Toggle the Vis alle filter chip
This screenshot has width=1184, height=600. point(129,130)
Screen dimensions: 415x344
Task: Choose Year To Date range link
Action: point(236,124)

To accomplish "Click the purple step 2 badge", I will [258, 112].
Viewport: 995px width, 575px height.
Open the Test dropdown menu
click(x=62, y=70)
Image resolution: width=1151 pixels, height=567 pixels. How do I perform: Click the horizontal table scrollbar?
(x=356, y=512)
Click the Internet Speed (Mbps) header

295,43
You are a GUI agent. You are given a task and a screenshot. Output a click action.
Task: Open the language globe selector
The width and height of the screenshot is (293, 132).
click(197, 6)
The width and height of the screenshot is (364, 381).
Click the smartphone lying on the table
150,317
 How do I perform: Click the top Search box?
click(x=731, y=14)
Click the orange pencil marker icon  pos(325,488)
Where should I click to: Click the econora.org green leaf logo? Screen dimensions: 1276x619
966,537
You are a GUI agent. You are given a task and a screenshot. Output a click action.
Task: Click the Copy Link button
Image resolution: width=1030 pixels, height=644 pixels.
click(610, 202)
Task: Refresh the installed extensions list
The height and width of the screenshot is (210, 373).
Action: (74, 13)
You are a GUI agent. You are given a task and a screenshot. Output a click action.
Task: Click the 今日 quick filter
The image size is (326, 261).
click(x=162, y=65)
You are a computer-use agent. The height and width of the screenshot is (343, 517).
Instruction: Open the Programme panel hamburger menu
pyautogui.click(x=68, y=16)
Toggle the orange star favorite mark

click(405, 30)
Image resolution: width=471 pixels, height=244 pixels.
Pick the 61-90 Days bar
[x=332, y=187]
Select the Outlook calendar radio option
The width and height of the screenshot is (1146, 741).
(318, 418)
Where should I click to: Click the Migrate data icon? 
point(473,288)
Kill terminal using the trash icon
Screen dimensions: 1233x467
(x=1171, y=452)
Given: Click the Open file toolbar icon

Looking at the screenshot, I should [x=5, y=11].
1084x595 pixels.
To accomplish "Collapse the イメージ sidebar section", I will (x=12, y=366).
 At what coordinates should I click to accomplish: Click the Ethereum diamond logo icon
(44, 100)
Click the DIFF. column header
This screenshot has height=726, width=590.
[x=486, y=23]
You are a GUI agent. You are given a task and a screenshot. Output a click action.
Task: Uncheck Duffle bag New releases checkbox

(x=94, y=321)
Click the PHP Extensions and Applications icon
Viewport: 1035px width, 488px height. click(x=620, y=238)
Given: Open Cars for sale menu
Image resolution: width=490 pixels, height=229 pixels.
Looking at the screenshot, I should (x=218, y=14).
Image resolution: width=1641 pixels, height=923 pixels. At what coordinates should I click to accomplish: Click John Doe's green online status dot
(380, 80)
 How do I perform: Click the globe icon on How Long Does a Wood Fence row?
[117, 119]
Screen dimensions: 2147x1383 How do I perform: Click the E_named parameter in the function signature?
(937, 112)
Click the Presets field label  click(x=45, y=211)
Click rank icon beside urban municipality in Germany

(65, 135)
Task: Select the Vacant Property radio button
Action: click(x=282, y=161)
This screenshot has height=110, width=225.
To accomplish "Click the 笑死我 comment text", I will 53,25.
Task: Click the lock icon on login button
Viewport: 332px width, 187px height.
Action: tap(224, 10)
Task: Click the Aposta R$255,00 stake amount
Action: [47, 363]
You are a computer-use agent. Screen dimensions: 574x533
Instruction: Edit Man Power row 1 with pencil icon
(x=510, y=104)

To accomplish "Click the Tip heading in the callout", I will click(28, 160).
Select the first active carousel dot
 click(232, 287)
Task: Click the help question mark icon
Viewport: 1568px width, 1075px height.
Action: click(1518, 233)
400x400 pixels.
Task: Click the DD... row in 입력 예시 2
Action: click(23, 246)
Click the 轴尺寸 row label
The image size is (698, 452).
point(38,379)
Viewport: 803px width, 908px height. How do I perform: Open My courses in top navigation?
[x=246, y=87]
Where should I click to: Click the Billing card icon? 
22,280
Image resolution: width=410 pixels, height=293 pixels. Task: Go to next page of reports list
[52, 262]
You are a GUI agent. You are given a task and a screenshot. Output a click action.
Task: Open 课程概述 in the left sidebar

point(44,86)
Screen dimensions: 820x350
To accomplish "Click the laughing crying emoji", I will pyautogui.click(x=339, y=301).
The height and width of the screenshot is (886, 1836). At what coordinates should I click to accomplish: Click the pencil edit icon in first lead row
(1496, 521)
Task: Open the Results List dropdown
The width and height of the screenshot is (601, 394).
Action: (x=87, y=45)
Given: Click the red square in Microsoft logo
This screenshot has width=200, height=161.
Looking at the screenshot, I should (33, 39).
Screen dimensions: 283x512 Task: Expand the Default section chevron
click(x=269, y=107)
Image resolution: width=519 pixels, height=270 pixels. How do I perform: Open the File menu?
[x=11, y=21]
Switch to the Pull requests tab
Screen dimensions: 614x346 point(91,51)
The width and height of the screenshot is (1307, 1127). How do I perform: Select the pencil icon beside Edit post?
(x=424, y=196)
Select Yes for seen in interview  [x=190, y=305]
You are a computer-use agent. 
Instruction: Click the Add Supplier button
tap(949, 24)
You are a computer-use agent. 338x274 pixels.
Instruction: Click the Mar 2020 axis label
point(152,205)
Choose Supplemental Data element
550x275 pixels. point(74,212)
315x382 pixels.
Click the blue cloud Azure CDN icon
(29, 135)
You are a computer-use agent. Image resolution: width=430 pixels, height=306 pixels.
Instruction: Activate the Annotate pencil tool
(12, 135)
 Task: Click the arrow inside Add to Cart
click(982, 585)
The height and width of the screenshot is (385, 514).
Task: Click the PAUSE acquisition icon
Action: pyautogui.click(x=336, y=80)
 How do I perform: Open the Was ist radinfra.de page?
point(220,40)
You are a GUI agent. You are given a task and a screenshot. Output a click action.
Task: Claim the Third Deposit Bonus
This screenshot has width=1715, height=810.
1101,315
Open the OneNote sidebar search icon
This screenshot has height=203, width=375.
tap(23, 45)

▶ [Work to be completed]
Copy each entry above exactly, leaving nothing out.

▶ [Task answer]
Toggle the Vis alle filter chip
This screenshot has width=1184, height=600. point(129,130)
Screen dimensions: 415x344
Task: Choose Year To Date range link
Action: point(236,124)

To accomplish "Click the purple step 2 badge", I will [258, 112].
Viewport: 995px width, 575px height.
Open the Test dropdown menu
click(x=62, y=70)
Image resolution: width=1151 pixels, height=567 pixels. How do I perform: Click the horizontal table scrollbar?
(x=356, y=512)
Click the Internet Speed (Mbps) header

295,43
You are a GUI agent. You are given a task and a screenshot. Output a click action.
Task: Open the language globe selector
The width and height of the screenshot is (293, 132).
click(197, 6)
The width and height of the screenshot is (364, 381).
Click the smartphone lying on the table
150,317
 How do I perform: Click the top Search box?
click(x=731, y=14)
Click the orange pencil marker icon  pos(325,488)
Where should I click to: Click the econora.org green leaf logo? Screen dimensions: 1276x619
966,537
You are a GUI agent. You are given a task and a screenshot. Output a click action.
Task: Click the Copy Link button
Image resolution: width=1030 pixels, height=644 pixels.
click(610, 202)
Task: Refresh the installed extensions list
The height and width of the screenshot is (210, 373).
Action: (74, 13)
You are a GUI agent. You are given a task and a screenshot. Output a click action.
Task: Click the 今日 quick filter
The image size is (326, 261).
click(x=162, y=65)
You are a computer-use agent. The height and width of the screenshot is (343, 517).
Instruction: Open the Programme panel hamburger menu
pyautogui.click(x=68, y=16)
Toggle the orange star favorite mark

click(405, 30)
Image resolution: width=471 pixels, height=244 pixels.
Pick the 61-90 Days bar
[x=332, y=187]
Select the Outlook calendar radio option
The width and height of the screenshot is (1146, 741).
(318, 418)
Where should I click to: Click the Migrate data icon? 
point(473,288)
Kill terminal using the trash icon
Screen dimensions: 1233x467
(x=1171, y=452)
Given: Click the Open file toolbar icon

Looking at the screenshot, I should [x=5, y=11].
1084x595 pixels.
To accomplish "Collapse the イメージ sidebar section", I will (x=12, y=366).
 At what coordinates should I click to accomplish: Click the Ethereum diamond logo icon
(44, 100)
Click the DIFF. column header
This screenshot has height=726, width=590.
[x=486, y=23]
You are a GUI agent. You are given a task and a screenshot. Output a click action.
Task: Uncheck Duffle bag New releases checkbox

(x=94, y=321)
Click the PHP Extensions and Applications icon
Viewport: 1035px width, 488px height. click(x=620, y=238)
Given: Open Cars for sale menu
Image resolution: width=490 pixels, height=229 pixels.
Looking at the screenshot, I should (x=218, y=14).
Image resolution: width=1641 pixels, height=923 pixels. At what coordinates should I click to accomplish: Click John Doe's green online status dot
(380, 80)
 How do I perform: Click the globe icon on How Long Does a Wood Fence row?
[117, 119]
Screen dimensions: 2147x1383 How do I perform: Click the E_named parameter in the function signature?
(937, 112)
Click the Presets field label  click(x=45, y=211)
Click rank icon beside urban municipality in Germany

(65, 135)
Task: Select the Vacant Property radio button
Action: click(x=282, y=161)
This screenshot has height=110, width=225.
To accomplish "Click the 笑死我 comment text", I will 53,25.
Task: Click the lock icon on login button
Viewport: 332px width, 187px height.
Action: tap(224, 10)
Task: Click the Aposta R$255,00 stake amount
Action: [47, 363]
You are a computer-use agent. Screen dimensions: 574x533
Instruction: Edit Man Power row 1 with pencil icon
(x=510, y=104)

To accomplish "Click the Tip heading in the callout", I will click(28, 160).
Select the first active carousel dot
 click(232, 287)
Task: Click the help question mark icon
Viewport: 1568px width, 1075px height.
Action: click(1518, 233)
400x400 pixels.
Task: Click the DD... row in 입력 예시 2
Action: click(23, 246)
Click the 轴尺寸 row label
The image size is (698, 452).
point(38,379)
Viewport: 803px width, 908px height. How do I perform: Open My courses in top navigation?
[x=246, y=87]
Where should I click to: Click the Billing card icon? 
22,280
Image resolution: width=410 pixels, height=293 pixels. Task: Go to next page of reports list
[52, 262]
You are a GUI agent. You are given a task and a screenshot. Output a click action.
Task: Open 课程概述 in the left sidebar

point(44,86)
Screen dimensions: 820x350
To accomplish "Click the laughing crying emoji", I will pyautogui.click(x=339, y=301).
The height and width of the screenshot is (886, 1836). At what coordinates should I click to accomplish: Click the pencil edit icon in first lead row
(1496, 521)
Task: Open the Results List dropdown
The width and height of the screenshot is (601, 394).
Action: (x=87, y=45)
Given: Click the red square in Microsoft logo
This screenshot has width=200, height=161.
Looking at the screenshot, I should (33, 39).
Screen dimensions: 283x512 Task: Expand the Default section chevron
click(x=269, y=107)
Image resolution: width=519 pixels, height=270 pixels. How do I perform: Open the File menu?
[x=11, y=21]
Switch to the Pull requests tab
Screen dimensions: 614x346 point(91,51)
The width and height of the screenshot is (1307, 1127). How do I perform: Select the pencil icon beside Edit post?
(x=424, y=196)
Select Yes for seen in interview  [x=190, y=305]
You are a computer-use agent. 
Instruction: Click the Add Supplier button
tap(949, 24)
You are a computer-use agent. 338x274 pixels.
Instruction: Click the Mar 2020 axis label
point(152,205)
Choose Supplemental Data element
550x275 pixels. point(74,212)
315x382 pixels.
Click the blue cloud Azure CDN icon
(29, 135)
You are a computer-use agent. Image resolution: width=430 pixels, height=306 pixels.
Instruction: Activate the Annotate pencil tool
(12, 135)
 Task: Click the arrow inside Add to Cart
click(982, 585)
The height and width of the screenshot is (385, 514).
Task: Click the PAUSE acquisition icon
Action: pyautogui.click(x=336, y=80)
 How do I perform: Open the Was ist radinfra.de page?
point(220,40)
You are a GUI agent. You are given a task and a screenshot. Output a click action.
Task: Claim the Third Deposit Bonus
This screenshot has width=1715, height=810.
1101,315
Open the OneNote sidebar search icon
This screenshot has height=203, width=375.
tap(23, 45)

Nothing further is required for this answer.